STATED GOAL »
Reproduce verbatim everything from the line containing "The width and height of the screenshot is (1288, 934)." down to the line containing "[x=26, y=48]" in the data below, both of those lines included.

DATA FOR THIS EXERCISE start

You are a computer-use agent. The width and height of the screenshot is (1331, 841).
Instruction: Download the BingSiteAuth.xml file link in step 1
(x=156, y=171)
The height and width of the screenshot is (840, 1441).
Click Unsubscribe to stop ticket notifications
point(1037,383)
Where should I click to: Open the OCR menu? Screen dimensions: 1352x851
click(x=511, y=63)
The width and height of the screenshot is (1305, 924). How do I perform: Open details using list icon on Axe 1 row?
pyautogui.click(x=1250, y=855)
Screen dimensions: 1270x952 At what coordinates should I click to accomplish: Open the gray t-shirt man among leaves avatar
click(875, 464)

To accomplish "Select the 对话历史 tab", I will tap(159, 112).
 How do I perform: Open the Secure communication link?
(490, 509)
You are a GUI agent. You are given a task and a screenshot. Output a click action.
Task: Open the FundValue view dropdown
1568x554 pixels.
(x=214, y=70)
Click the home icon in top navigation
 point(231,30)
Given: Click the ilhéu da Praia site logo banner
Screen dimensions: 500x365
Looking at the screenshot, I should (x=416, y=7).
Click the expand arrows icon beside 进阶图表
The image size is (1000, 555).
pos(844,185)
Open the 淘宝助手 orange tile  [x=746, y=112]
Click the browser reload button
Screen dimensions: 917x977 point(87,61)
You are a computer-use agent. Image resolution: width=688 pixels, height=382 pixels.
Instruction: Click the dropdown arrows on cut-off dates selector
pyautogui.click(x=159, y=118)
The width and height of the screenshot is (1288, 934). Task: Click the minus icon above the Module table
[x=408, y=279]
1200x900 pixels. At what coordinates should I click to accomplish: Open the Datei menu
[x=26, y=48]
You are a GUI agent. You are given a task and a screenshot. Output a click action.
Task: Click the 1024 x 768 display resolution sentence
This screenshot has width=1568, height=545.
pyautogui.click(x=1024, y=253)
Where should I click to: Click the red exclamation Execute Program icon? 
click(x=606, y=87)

DATA FOR THIS EXERCISE end

OUTPUT »
The width and height of the screenshot is (1288, 934). Task: Click the minus icon above the Module table
[x=408, y=279]
1200x900 pixels. At what coordinates should I click to accomplish: Open the Datei menu
[x=26, y=48]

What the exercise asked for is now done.